Several studies have demonstrated that DM1 patients show a selective impairment in cognitive functioning, particularly in attentional, visuo-spatial, and executive domains (Meola et al., 2003, Winblad et al., 2010); the existence of a “DM1-related-dysexecutive-syndrome” has been already proposed (Meola and Sansone, 2007). Intelligence assessment documented an IQ below average in the DM1 population as compared to healthy subjects, with no clear evidence of a progressive decline (Meola and Sansone, 2007, Jean et al., 2014).
Beside cognitive impairments, in DM1 patients neuropsychiatric comorbidities are frequently reported with variable pathologic behavioural patterns: lack of interest (apathetic behaviour), a decreased emotional participation and an increased irritability are the main clinical features, defined by some authors as “an emotional imbalance” (Meola and Sansone, 2007, Laberge et al., 2013); moreover, a high prevalence of dysfunctional personality has been described (Meola et al., 2003, Winblad et al., 2010, Sistiaga et al., 2010).

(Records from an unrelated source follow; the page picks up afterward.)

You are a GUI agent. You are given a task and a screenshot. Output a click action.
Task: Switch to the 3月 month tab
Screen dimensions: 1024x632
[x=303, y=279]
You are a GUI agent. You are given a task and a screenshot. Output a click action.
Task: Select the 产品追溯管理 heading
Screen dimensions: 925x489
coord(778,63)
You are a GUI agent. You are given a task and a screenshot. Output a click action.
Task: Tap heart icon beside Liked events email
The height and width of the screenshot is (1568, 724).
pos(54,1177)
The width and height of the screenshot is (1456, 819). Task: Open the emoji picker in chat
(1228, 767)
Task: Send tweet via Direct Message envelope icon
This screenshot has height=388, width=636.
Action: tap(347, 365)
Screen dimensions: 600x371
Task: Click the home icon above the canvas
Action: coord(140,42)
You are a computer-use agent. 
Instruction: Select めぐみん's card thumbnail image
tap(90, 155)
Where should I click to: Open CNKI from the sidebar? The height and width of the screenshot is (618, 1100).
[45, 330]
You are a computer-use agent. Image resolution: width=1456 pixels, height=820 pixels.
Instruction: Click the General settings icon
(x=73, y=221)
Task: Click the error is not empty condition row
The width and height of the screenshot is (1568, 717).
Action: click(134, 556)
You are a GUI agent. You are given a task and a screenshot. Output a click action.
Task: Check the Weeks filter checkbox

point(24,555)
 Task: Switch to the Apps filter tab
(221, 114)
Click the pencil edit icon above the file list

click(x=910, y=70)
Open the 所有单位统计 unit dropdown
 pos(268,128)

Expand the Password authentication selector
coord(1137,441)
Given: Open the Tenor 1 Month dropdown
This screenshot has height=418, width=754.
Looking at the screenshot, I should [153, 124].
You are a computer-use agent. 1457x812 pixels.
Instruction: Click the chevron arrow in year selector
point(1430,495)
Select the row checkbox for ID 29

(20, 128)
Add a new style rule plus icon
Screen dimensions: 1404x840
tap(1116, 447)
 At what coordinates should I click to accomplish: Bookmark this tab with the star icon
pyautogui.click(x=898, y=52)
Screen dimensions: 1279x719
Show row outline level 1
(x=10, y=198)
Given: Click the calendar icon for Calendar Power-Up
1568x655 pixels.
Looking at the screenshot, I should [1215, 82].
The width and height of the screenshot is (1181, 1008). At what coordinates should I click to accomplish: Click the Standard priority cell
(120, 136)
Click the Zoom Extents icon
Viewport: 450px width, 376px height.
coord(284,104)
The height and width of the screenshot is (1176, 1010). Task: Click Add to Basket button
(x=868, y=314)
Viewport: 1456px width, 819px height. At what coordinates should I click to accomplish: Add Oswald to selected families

Previous studies have documented brain abnormalities in DM1 through different imaging techniques and investigated their relationship with cognitive impairment without reaching univocal conclusions. Voxel-based morphometry (VBM) technique showed grey matter (GM) atrophy in several regions of temporal and frontal lobes, hippocampi and thalami (Weber et al., 2010, Minnerop et al., 2011, Schneider-Gold et al., 2015); some studies revealed non-specific pathological findings such as ventricular enlargement and white matter (WM) hyperintensities in different cerebral lobes (Minnerop et al., 2011, Romeo et al., 2010); single photon emission tomography and PET studies demonstrated hypoperfusion and glucose hypometabolism of frontal and temporal lobes (Weber et al., 2010, Meola et al., 1999). Recent studies adopting tractography evaluation (Minnerop et al., 2011, Wozniak et al., 2014) provide data showing microstructural WM damage in interhemispheric, corticospinal and limbic pathways and in frontal, temporal, parietal and occipital lobes. To date, only one study demonstrates that brain atrophy and white matter involvement are progressive over time in DM1 (Conforti et al., 2016).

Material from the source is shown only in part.